ScriptObject for read and write utf8 with unix LF Tiger compatible

Hello.

I could have done this so much easier with file (Bsd) and Satimage.osax but I guess, (But I’m not sure) that this method will be fastest in the long run, or after the first where the file is converted to UTF-8.
Most of the things here is stolen from this very good thread. -I have plagiated StefanK’s approach for detecting whether a file is UTF-8 encoded or not word for word. Bruce Phillips provided the mktemp incantation, and the rest of the people contributed to the general enlightenment on the subject.

This is thelist reader/writer -preserver, which will swap lists in and out to disk from AS choose list dialogs.
The list maintainer is yet to come, and will be a separated script object, since I will not force everyone to strictly read and write UTF-8.

What is there to say about the read routine apart from that it is big and ugly? It works!
-I chose to convolute a primitive handler, to have it all in one place; -it is of no use for any other purpose what so ever.

Since I added the writeUtf8FromList handler I have changed readUtf8IntoList to take a hfsFullPathNameAsText as the format for the file name parameter.

Regarding error handling:

Since AppleScript stores it’s properties upon return with a value and this handler will work in a context very much dependent of properties, there is no error number −128 or similar in here.

If the script is to save any properties or not, that should be taken care of by return statements from the run handler -implicit or explicit, with or without a value to induce a save of the properties of the script.

So the handlesr returns null upon fatal error and false when there were no success, otherwise it returns a list which can be empty if admitted to be. ( writeUtf8FromList returns either the list or null).

Edit Scratching my head and mourning over the fact that I had to write another handler for Tiger since it really feeds on MacRoman internally, -I got the idea of leveraging a little on Satimage.osax after all.
This saves some extra conversion of a file to MacRoman before reading it into the list, which would be tiresome -and slows thing even more down, the clue is to keep the file as UTF8 for maximum compatibility.

So If you want to use this and runs Tiger then you have to download Satimage.osax in a Smile bundle from This page.
Or if you are never going to use it with Tiger, just rip out the two blocks marked Satimage.osax -you can even strip out the majorNumber parameter with accompanying code. :slight_smile:

I will soon provide some basic localization of the buttons.

Thanks for all help!


script utf8List
	-- The Idea and implementation and any faults is totally mine. © McUsr 2010 and put in the Public Domain.
	-- The usually guarrantees about nothing what so ever applies, use it at your own risk.
	-- Read the documentation.
	-- You are not allowed to post this code elsewhere, but may of course refer to the post at macscripter.net.
	-- macscripter.net/viewtopic.php?id=33529
(*
TERMS OF USE. 
This applies only to posting code, as long as you don't post it, you are welcome to do
whatever you want to do with it without any further permission. 
Except for the following: Selling the code as is, or removing copyright statmentents and the embedded link in the code (without the http:// part) from the code. 

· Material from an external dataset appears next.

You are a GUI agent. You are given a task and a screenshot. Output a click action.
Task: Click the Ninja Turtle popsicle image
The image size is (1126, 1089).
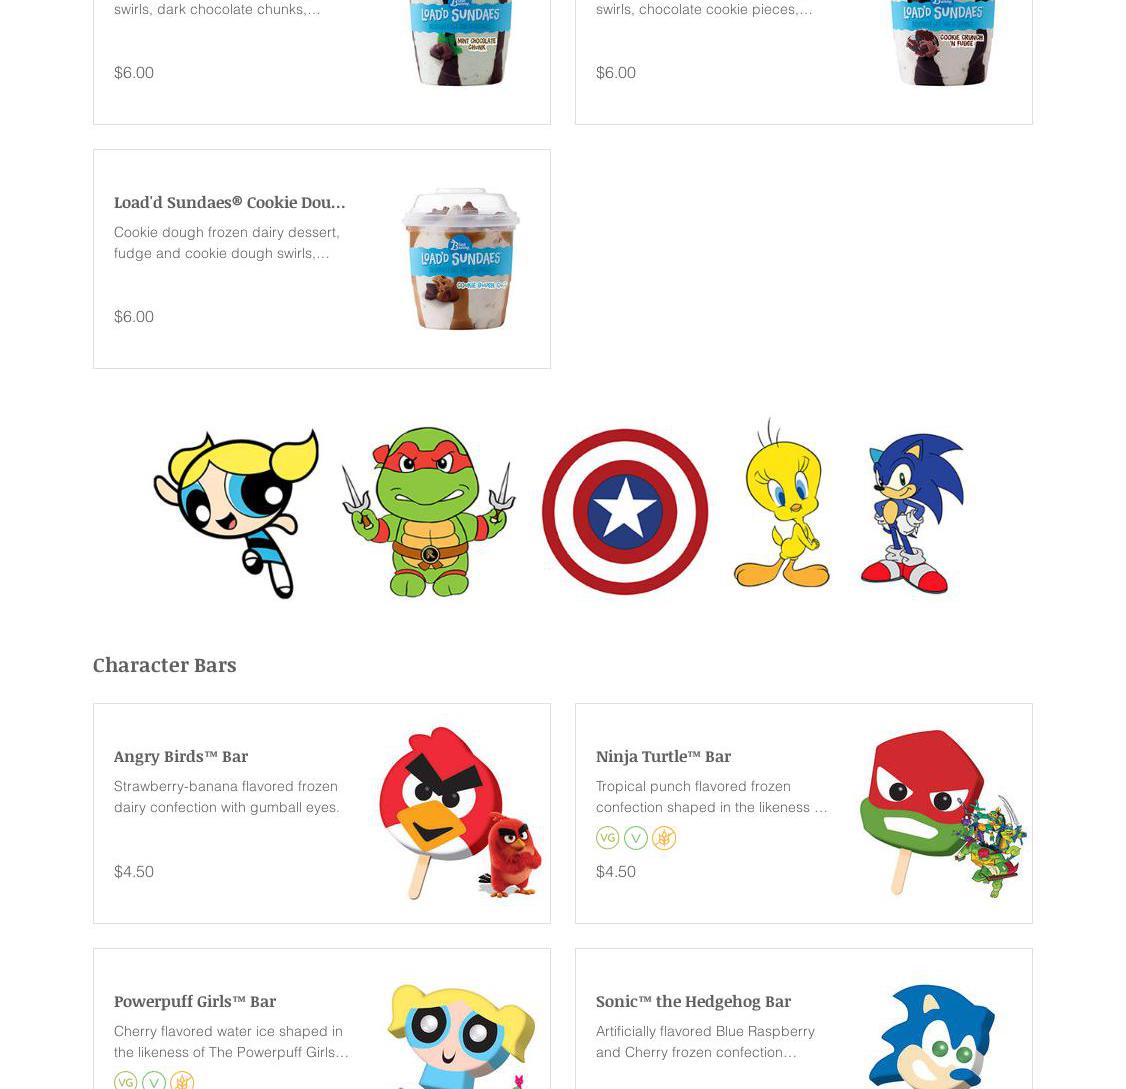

You must also state what you eventually have done with the original source. This obviously doesn't matter if you  distribure AppleScript as read only. I do not require you to embed any properties helding copyright notice for the code.

Credit for having contributed to your product would in all cases be nice!

If you use this code as part of script of yours you are of course welcome to post that code with my code in it here at macscripter.net. If you then wish to post your code elsewhere after having uploaded it to MacScripter.net please email me and ask for permission.

The ideal situation is however that you then refer to your code by a link to MacScripter.net
The sole reason for this, is that it is so much better for all of us to have a centralized codebase which are updated, than having to roam the net to find any usable snippets. Which some of us probabaly originated in the first hand.

I'm picky about this. If I find you to have published parts of my code on any other site without previous permission, I'll do what I can to have the site remove the code, ban you, and sue you under the jurisdiction of AGDER LAGMANNSRETT of Norway. Those are the terms you silently agree too by using this code. 

The above paragraphs are also valid if you violate any of my terms.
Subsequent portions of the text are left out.